Bicameralism

SECTION 1. All legislative Powers herein granted shall be vested in a Congress of the United States, which shall consist of a Senate and House of Representatives.


Annotations

By providing for a national legislature of two Houses, the Framers, deliberately or adventitiously, served several functions. Examples of both unicameralism and bicameralism abounded. Some of the ancient republics, to which the Framers often repaired for the learning of experience, had two-house legislatures, and the Parliament of Great Britain was based in two social orders, the hereditary aristocracy represented in the House of Lords and the freeholders of the land represented in the House of Commons. A number of state legislatures, following the Revolution, were created unicameral, and the Continental Congress, limited in power as it was, consisted of one house.

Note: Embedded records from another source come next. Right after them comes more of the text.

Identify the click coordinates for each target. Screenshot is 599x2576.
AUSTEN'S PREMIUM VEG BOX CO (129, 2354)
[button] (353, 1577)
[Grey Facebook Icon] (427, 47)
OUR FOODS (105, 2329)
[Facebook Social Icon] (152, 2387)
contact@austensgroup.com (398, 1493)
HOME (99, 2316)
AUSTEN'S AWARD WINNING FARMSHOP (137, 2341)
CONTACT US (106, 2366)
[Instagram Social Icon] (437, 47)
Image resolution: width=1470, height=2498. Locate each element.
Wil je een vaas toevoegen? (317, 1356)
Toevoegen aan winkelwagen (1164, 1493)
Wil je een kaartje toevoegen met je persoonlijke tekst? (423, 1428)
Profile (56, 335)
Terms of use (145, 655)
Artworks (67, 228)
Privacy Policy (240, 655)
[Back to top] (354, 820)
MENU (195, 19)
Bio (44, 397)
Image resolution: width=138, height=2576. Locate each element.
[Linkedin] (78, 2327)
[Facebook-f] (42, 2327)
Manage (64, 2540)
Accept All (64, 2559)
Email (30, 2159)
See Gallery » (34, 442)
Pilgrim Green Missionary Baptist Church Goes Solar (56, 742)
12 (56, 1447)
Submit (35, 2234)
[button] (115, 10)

From the beginning in the Convention, in the Virginia Plan, a two-house Congress was called for. The Great Compromise, one of the critical decisions leading to a successful completion of the Convention, resolved the dispute about the national legislature by providing for a House of Representatives apportioned on population and a Senate in which the states were equally represented. The first function served, thus, was federalism.32 Coextensively important, however, was the separation-of-powers principle served. The legislative power, the Framers both knew and feared, was predominant in a society dependent upon the suffrage of the people, and it was important to have a precaution against the triumph of transient majorities. Hence, the Constitution’s requirement that before lawmaking could be carried out bills must be deliberated in two Houses, their Members beholden to different constituencies, was in pursuit of this observation from experience.33

Events since 1787, of course, have altered both the separation-of-powers and the federalism bases of bicameralism, in particular the adoption of the Seventeenth Amendment resulting in the popular election of Senators, so that the differences between the two Chambers are today less pronounced.


32 The Federalist, No. 39 (J. Cooke ed. 1961), 250–257 (Madison).

33 Id. at No. 51, 347–353 (Madison). The assurance of the safeguard is built into the presentment clause. Article I, § 7, cl. 2; see also id. at cl. 3. The structure is not often the subject of case law, but it was a foundational matter in INS v. Chadha, 462 U.S. 919, 944–951 (1983).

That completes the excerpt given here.